Eigentlich schade, dass sich unsere Wachauer Winzer dieser Weißwein-Stilistik komplett verschließen, denn einerseits muss die Top-Kategorie Smaragd mindestens 12,5 % aufweisen und andererseits müssen die Weine aller drei Kategorien "klassisch trocken durchgegoren" sein. Der qualitätsfördernde Hintergrund dieser Richtlinien bleibt für mich verborgen.

PS: Auch Bernhard Ott hat 2005 mit deutscher Unterstützung einen feinen Riesling mit wenig Alkohol und zarter Süße geschaffen.

-pv, 08.09.06 @ 11:02

Rhoneriesling
Genau Minimalist, "der schmeckt wie ein Riesling vom Hermitage" war meine erste Reaktion zum 'Altenberg AR' von van Volxem, als ich den 03er (Premierenjahrgang) erstmals im Glas hatte. Ein unkopierbares Rieslingmonument von der Saar. Und bei nur ca. 11% Alc wie beim 03er schmeckt auch eine 2. Flasche.

-pv, 08.09.06 @ 09:47

@Wachau
und vor allen den sogenannten Guten. Mit denen hab' ich zuletzt so meine Probleme, zunehmend vermisse ich deren Feinheit, Sinnlichkeit und Souveränität. Warum? Man nehme reife und überreife Trauben, mineralische Düngung und intensive Bewässerung sorgen dafür, dazu ein Schuss Botrytis und mehrere Kübel Zuchthefe, damit's auch ordentlich und schnell durchgärt. Falstaff und Vinaria wollen schließlich was schreiben zum neuen Wein, auch wenn's eh immer das gleiche ist, und es wär' ja auch schlimm, wenn's am 1.5. keinen aktuellen Smaragd zum Kosten gäbe.

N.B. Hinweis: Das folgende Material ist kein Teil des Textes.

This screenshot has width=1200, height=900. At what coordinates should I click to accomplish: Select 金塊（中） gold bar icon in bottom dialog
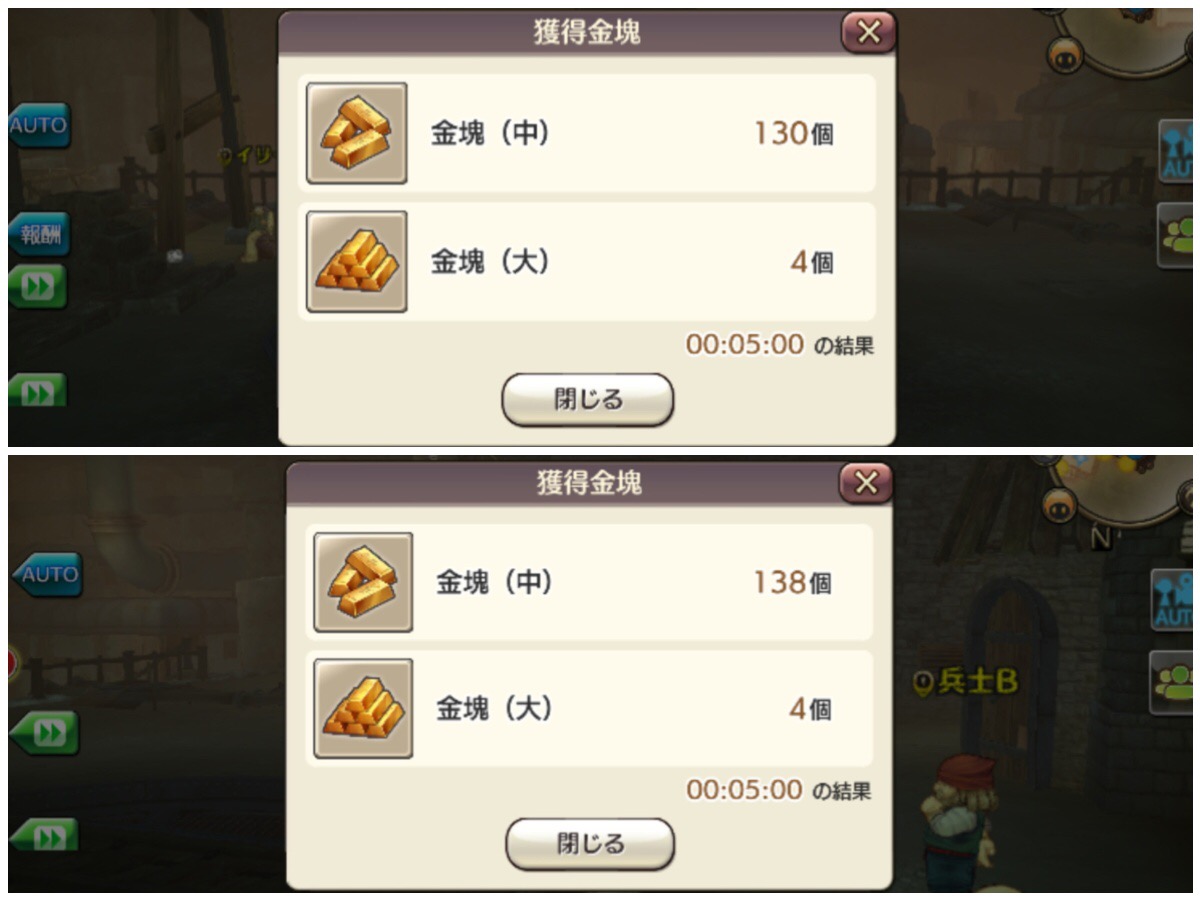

Minimalist, 08.09.06 @ 09:22

welch freudige
Überraschung!
Mit meiner Wachau-Lastigkeit bin ich natürlich befangen. "Opfer" einer Zungen-Gaumensozialisation. Aber kürzlich durfte ich im "Tirolerhof" einen van Volxem (ich glaube es war "Altenberg alte Reben"?) trinken. Himmlisch.
Gleich ganz ausbeuterisch.
Ich habe mich, mit grossem Vergnügen, von noapino's Vorlieben (z.B. weisse Rhoneweine) "anstecken" lassen. Ich möchte mehr über deutsche Weine erfahren (klar, dass Traubing für alle da sein muss, aber..).
Noch ein kleiner Befund: die Chance der Geaschmacksveredelung durch Restzucker wird durch ein nicht vernachlässigbares Risiko "balanciert". Wird er nicht von einem kräftigen Fruchtkörper getragen, mutiert er zu "Pappe".